Materials needed: (to make small box)
                         appropraite length of 1x6 wood
                         sheet of 1/4 in thick clear acrylic
                         round flourescent light bulb
                         light bulb fixture
                         lamp power cord (got mine from a trashed lamp)
                         light switch & cover (optional but looks good)
                         wood screws
                         sheet of plywood

Step 1-  cut the 1x6 plank to make the long sides of the box (for me
            this was 10 inches).

Step 2-   cut short sides from 1x6 (for me it was 8in.)

Step 3-   using the wood screws,  attach the 4 sides of box together

Step 4-   once the sides are all together,  use it to trace the bottom
             onto the plywood, cut out the bottom and attach it to the box.

Step 5-   drill a hole to insert the power cord.  insert power cord and hook 
             up the bulb base and screw it in the center of the box.

Step 6-   cut a length of strip 1 inch wide from the 1x6 to make the lip on 
             which the glass sits.

Step 7-  cut the strip into lengths and attach with small nails.  the lip is 
            to be mounted 1/8 in. below lip of box.

Step 8-   cut the acrylic sheet to the size of your box and then sand one 
             side (the inside) sand until it is frosted evenly.
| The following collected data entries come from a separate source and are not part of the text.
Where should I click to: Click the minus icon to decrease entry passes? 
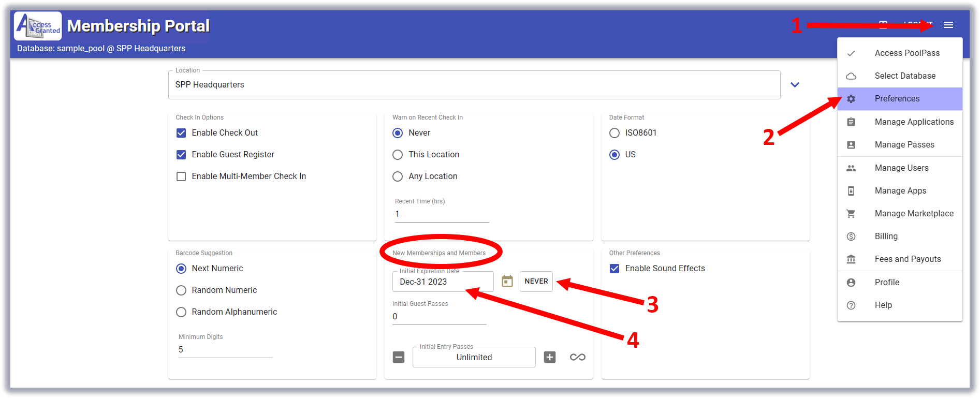(x=398, y=357)

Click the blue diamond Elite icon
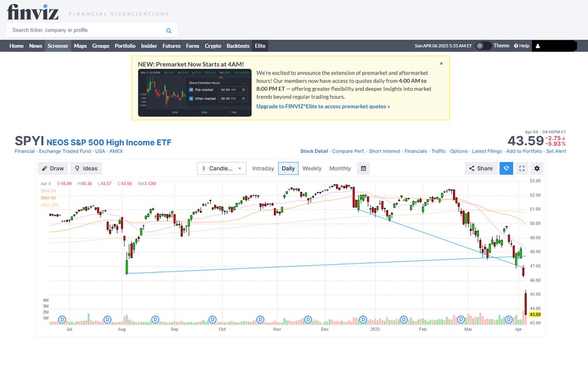(506, 168)
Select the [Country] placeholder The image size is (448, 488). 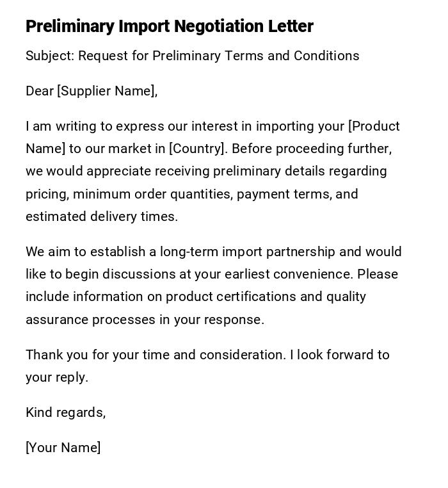197,149
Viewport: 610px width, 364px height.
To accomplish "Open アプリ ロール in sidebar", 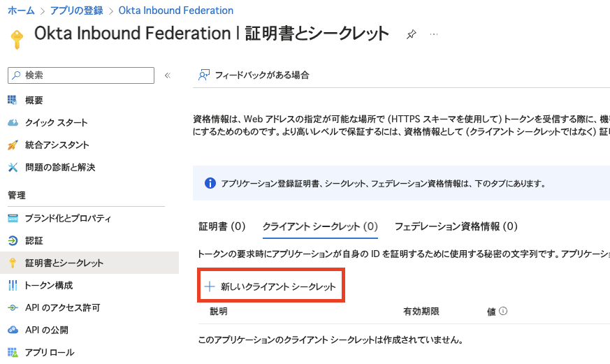I will pyautogui.click(x=49, y=352).
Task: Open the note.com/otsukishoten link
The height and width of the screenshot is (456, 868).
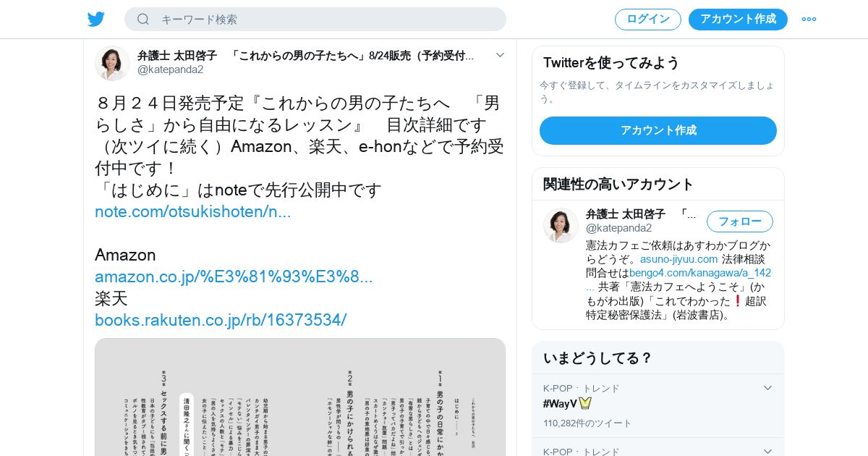Action: (193, 212)
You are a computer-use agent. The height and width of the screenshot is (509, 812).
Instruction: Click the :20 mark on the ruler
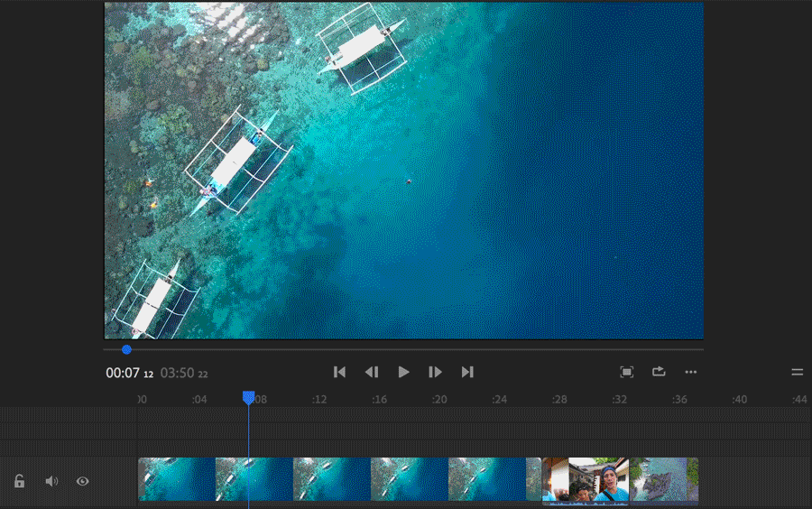click(439, 400)
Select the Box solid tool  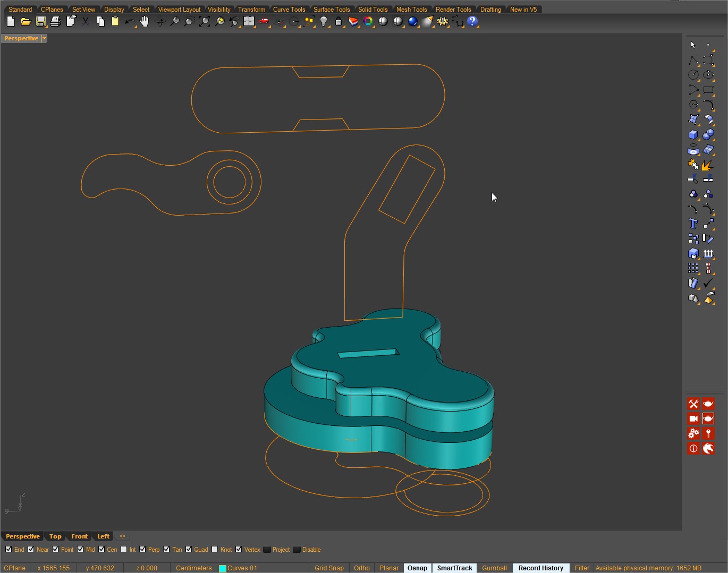(x=693, y=135)
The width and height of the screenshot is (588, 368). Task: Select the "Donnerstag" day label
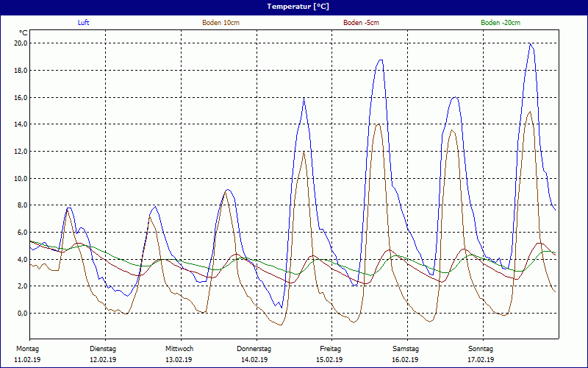tap(254, 348)
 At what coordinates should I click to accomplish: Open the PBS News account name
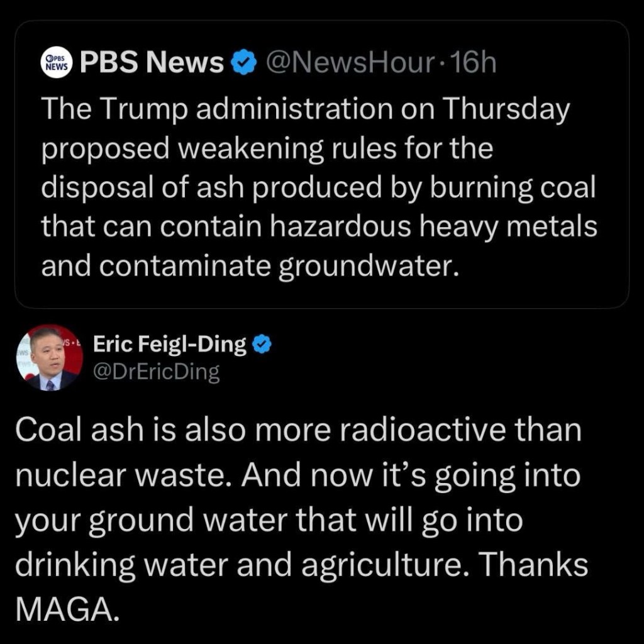click(x=152, y=63)
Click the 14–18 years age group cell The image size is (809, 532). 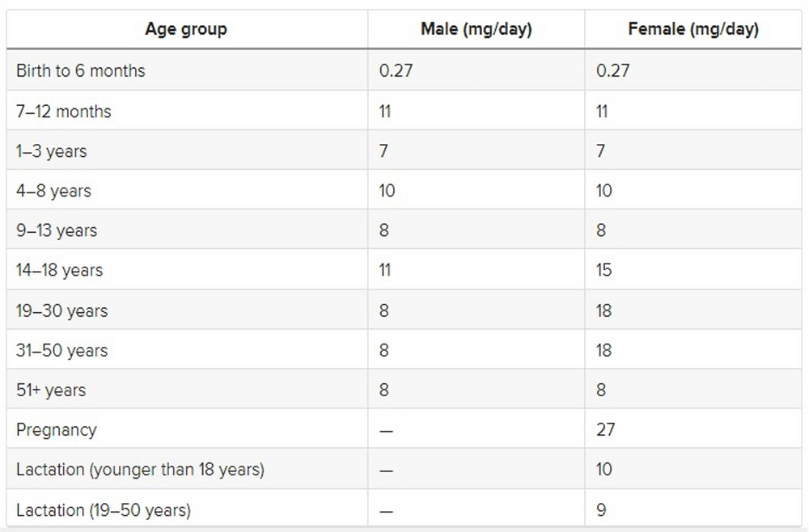[x=59, y=270]

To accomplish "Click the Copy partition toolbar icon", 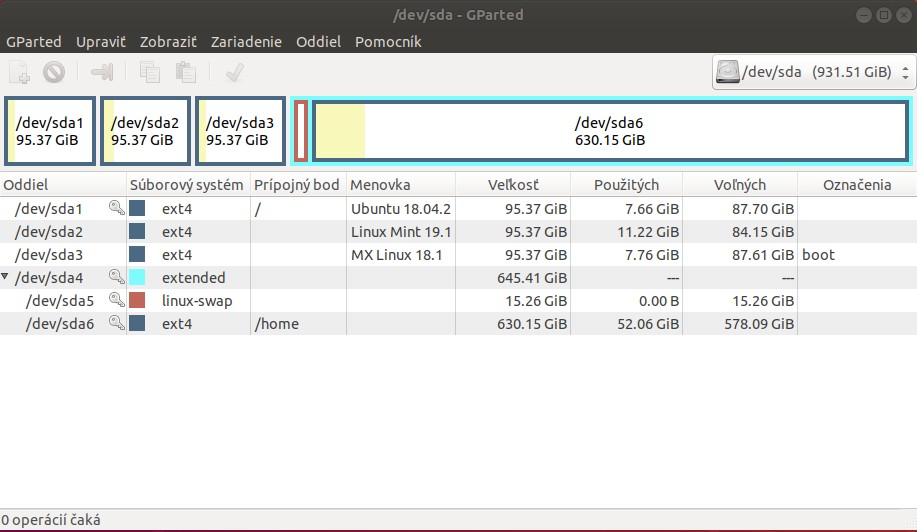I will 150,72.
Place the bulb in 
             lamp and place acrylic on and turn it on and there it is.


----------



## Shannpan (Jul 24, 2005)

That looks really awesome! You really are talented!


----------



## terri (Jul 24, 2005)

Hey, nice job, Jesse! It really looks good. :thumbup: You're very handy. 

All it needs now are some emulsion lifts added to the sides. :goodvibe: 

Do iiiiiiiit........!


----------



## DIRT (Jul 24, 2005)

I was thinking the same thing terri.  It WILL happen.  oooh yeah.


----------